# start of Supplied text

A question about determinants an multilinear algebra

Question

Let $E$ a vector space of dimension $n$ over a field $\Gamma$ and consider the space $L(E;E)$ of linear transformations.

Assume that $F$ is a function from $L(E;E)$ to $\Gamma$ satisfying $F(\phi \circ \psi )= F(\phi)F(\psi)$.

Prove that $F$ can be written in the form $F(\phi) = f(\det \phi)$ where $f: \Gamma \to \Gamma $ is a mapping such that $f(\lambda \mu) = f(\lambda)f(\mu)$.

The suggestion is: let $\{e_{i}\}$ with $i=1,\dots ,n$ be a basis for $E$ and define the transformations $\psi_{ij}$ and $\varphi_{i}$ by:

$\psi_{ij}(e_{v}) = e_{v}$ if $v \neq i$ or $\psi_{ij}(e_{v}) = e_{i} + \lambda e_{j}$ if $v = i$ where $i,j = 1, \dots , n$.

And $\varphi_{i}(e_{v}) = e_{v}$ if $v \neq i$ or $\varphi_{i}(e_{v}) = \lambda e_{i}$ if $v=i$, where $i = 1, \dots,n$.

The idea is first prove that $F(\psi_{ij})= 1$ and $F(\varphi_{i})$ is independent of $i$ but i don't know how. I tried to do some things with the base, but it came to nothing, I also tried to prove that it $\psi_{ij}$ is its own inverse and then apply the property of $F$, i tried to use representation matrix but this doesn't help.

Any suggestion please? Thanks for your help! Greetings from Colombia

Answer 1

This is just some of my thought.

Since the dimension is finite, we could represent $\phi$ and $\varphi$ as matrices $A$ and $B$ and consider $F$ as a matrix function mapping from $\Gamma^{n^2}$ to $\Gamma$. Let $I$ be the identity matrix and $O$ be the zero matrix.

1. Since $F(A) = F(AI) = F(A)F(I)$, we have $F(I)=1$.

2. Since $F(OA) = F(O)F(A) = F(O)$ for any $A$, the nontrivial case would be $F(O)=0$. (Otherwise $F$ would be a constant function).

3. Consider an invertible matrix $M$, and assuming $F(M)$ $\neq$ 0. We then have $F(MM^{-1}) = F(M)F(M^{-1}) = 1$, and hence $1/F(M) =F(M^{-1})$.

4. Now, consider the Jordan decomposition of a matrix $M = PJP^{-1}$ and assume $F(P) \neq 0$. We have $F(M) = F(P)F(J)F(P^{-1}) = F(J)$, so the function $F$ only depends on the Jordan form of the matrix.

5. Let $D_J$ be the diagonal matrix consisted by only the diagonal elements of $J$. Since Jordan blocks are nilpotent, we have which and by $F(J^k) = F(D_J^k) = F(J)^k = F(D_J)^k$ for $k>n$, and hence $F$ only depends on the diagonal elements of the Jordan form.

# end of Supplied text
# start of Data lines

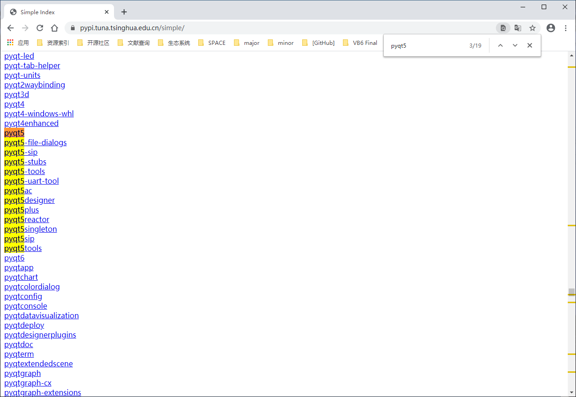
Task: Open the three-dot Chrome menu
Action: click(565, 28)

# end of Data lines

What this exercise asks:
A) In the thread on determinants and multilinear algebra, decide whether each statement agrees with the thread: (i) the asker found that using a representation matrix helped; (ii) Answer 1 concludes that $F(I)=1$; (iii) the space $E$ is said to have infinite dimension. Answer yes or no for each, and quote the words of the thread that decide it.
B) Set down word for word the stretch of the thread on determinants and multilinear algebra from "The suggestion is: let" through "where $i = 1, \dots,n$.".
C) Take the thread on determinants and multilinear algebra further, continuing Answer 1 from the point where the thread stops.

Answers for the tasks:
A)
(i) No: "i tried to use representation matrix but this doesn't help."
(ii) Yes: "we have $F(I)=1$."
(iii) No: "a vector space of dimension $n$ over a field $\Gamma$."

B)
The suggestion is: let $\{e_{i}\}$ with $i=1,\dots ,n$ be a basis for $E$ and define the transformations $\psi_{ij}$ and $\varphi_{i}$ by:

$\psi_{ij}(e_{v}) = e_{v}$ if $v \neq i$ or $\psi_{ij}(e_{v}) = e_{i} + \lambda e_{j}$ if $v = i$ where $i,j = 1, \dots , n$.

And $\varphi_{i}(e_{v}) = e_{v}$ if $v \neq i$ or $\varphi_{i}(e_{v}) = \lambda e_{i}$ if $v=i$, where $i = 1, \dots,n$.

C)
6. Consider diagonal matrices represented by $D=diag(d_1,...,d_n)$. Let $D_1 = diag(d_1,1,...,1)$, $D_2 = diag(1,d_2,1,...,1)$ and so on. Note that $D = D_1 D_2...D_n$, and hence $F(D) = F(D_1)F(D_2)...F(D_n) \equiv f(det(D))$.

7. For any matrix $M=PJP^{-1}$, we have $F(M)=F(J)=F(D_J)=f(det(D_J))$. Also we know that $det(M) = det(J) = det(D_J)$. Hence, $F(M)= f(det(M))$.

8. $f(pq) = f(det(pqI))= F(pqI) = F(pI)F(qI) = f(det(pI))f(det(qI)) = f(p)f(q)$.

There are some issue when we assume $F(P)\neq 0$. If for an invertible $P$ we have $F(P) = 0$, then $F(P^{-1})$ is not defined (alternatively, if 0 has an inverse in this field $\Gamma$, we have $0=00^{-1}=1$ and the field structure is trivial), so we may assume $F(P)\neq 0$.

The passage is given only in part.